*** Records to use ***

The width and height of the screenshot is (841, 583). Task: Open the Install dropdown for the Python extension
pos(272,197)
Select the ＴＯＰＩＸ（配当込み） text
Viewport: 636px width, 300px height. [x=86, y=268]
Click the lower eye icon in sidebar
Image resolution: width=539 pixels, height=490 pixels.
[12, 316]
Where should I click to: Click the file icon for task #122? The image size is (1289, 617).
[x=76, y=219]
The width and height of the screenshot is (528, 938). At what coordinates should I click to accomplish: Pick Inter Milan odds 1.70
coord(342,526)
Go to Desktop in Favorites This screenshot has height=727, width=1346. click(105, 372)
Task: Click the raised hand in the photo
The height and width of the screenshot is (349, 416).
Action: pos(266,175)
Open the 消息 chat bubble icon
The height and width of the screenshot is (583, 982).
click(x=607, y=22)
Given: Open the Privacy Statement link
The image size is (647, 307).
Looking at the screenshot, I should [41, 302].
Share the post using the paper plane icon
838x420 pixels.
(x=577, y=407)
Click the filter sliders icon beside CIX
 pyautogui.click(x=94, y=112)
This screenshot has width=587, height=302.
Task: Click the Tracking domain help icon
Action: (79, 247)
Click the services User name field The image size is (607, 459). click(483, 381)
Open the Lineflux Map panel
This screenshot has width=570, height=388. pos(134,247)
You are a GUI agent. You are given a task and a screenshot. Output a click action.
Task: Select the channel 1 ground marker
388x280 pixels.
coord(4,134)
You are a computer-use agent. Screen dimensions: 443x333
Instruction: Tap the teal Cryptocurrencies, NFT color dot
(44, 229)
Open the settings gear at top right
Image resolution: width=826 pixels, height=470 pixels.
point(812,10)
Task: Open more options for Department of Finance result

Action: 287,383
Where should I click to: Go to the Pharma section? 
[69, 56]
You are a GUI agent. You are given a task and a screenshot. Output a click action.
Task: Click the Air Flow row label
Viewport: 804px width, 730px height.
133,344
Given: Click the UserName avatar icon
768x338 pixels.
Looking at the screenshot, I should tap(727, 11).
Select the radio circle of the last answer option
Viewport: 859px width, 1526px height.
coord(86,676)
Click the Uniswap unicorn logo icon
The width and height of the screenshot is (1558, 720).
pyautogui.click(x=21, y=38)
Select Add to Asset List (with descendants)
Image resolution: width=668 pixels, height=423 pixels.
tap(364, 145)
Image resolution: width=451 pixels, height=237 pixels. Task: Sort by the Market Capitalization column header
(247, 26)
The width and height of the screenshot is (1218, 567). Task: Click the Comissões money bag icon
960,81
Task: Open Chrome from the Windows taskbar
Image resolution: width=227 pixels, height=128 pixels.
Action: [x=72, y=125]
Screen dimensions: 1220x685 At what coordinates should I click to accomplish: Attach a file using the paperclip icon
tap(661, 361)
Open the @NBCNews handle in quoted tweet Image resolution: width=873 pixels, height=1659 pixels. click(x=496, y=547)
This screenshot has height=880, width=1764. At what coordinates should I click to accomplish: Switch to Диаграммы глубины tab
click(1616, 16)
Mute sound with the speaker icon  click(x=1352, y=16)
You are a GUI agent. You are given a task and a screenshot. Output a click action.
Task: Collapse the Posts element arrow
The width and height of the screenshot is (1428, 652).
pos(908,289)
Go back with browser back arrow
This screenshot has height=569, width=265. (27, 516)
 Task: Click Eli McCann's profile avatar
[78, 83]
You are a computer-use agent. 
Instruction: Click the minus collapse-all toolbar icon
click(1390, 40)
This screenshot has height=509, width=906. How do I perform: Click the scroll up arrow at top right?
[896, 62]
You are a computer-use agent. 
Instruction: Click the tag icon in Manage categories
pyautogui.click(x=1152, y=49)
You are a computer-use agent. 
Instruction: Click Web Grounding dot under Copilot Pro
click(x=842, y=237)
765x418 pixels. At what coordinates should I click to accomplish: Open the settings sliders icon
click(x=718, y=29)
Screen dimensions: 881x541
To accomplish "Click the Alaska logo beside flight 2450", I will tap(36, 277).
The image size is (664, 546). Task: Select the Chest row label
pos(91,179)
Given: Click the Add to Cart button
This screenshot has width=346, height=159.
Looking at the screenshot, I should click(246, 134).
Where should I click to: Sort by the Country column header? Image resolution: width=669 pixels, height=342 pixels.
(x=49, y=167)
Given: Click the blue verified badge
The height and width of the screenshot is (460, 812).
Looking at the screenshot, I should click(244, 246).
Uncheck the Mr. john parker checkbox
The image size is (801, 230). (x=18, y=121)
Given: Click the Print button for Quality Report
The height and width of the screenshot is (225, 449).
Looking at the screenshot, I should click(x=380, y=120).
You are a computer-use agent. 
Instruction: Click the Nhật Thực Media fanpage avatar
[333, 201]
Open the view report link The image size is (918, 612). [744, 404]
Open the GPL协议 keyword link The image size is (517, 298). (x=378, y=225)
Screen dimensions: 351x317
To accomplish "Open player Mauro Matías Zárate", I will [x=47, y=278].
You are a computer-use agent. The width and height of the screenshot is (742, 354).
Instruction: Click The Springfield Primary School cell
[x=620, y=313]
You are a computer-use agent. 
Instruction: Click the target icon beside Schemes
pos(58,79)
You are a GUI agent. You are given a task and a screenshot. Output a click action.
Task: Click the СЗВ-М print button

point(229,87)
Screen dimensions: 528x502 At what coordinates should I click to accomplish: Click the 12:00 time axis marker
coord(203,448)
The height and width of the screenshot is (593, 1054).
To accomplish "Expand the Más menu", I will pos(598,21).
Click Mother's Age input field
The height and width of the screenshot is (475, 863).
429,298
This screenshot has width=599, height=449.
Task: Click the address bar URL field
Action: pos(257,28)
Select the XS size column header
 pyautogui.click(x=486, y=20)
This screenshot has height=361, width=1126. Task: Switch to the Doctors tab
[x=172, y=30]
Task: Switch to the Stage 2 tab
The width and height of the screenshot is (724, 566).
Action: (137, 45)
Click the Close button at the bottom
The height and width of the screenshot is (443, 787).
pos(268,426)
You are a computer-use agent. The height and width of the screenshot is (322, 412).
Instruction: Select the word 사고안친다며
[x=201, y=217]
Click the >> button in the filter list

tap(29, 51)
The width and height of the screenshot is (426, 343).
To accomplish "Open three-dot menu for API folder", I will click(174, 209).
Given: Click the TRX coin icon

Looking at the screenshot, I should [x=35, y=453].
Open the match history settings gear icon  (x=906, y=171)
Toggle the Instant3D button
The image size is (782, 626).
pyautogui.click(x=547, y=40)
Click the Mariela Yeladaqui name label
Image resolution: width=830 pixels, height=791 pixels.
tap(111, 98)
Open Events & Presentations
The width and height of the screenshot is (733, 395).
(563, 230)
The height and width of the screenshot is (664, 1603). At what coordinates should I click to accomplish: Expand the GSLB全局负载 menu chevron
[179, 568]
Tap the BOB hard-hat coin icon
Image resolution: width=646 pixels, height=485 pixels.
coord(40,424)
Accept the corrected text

*** End of Records to use ***

Could you transcribe the entries above word for word, from the line with "Mute sound with" down to the line with "Given: Click the Add to Cart button", keeping both?

_Exercise response_:
Mute sound with the speaker icon  click(x=1352, y=16)
You are a GUI agent. You are given a task and a screenshot. Output a click action.
Task: Collapse the Posts element arrow
The width and height of the screenshot is (1428, 652).
pos(908,289)
Go back with browser back arrow
This screenshot has height=569, width=265. (27, 516)
 Task: Click Eli McCann's profile avatar
[78, 83]
You are a computer-use agent. 
Instruction: Click the minus collapse-all toolbar icon
click(1390, 40)
This screenshot has height=509, width=906. How do I perform: Click the scroll up arrow at top right?
[896, 62]
You are a computer-use agent. 
Instruction: Click the tag icon in Manage categories
pyautogui.click(x=1152, y=49)
You are a computer-use agent. 
Instruction: Click Web Grounding dot under Copilot Pro
click(x=842, y=237)
765x418 pixels. At what coordinates should I click to accomplish: Open the settings sliders icon
click(x=718, y=29)
Screen dimensions: 881x541
To accomplish "Click the Alaska logo beside flight 2450", I will tap(36, 277).
The image size is (664, 546). Task: Select the Chest row label
pos(91,179)
Given: Click the Add to Cart button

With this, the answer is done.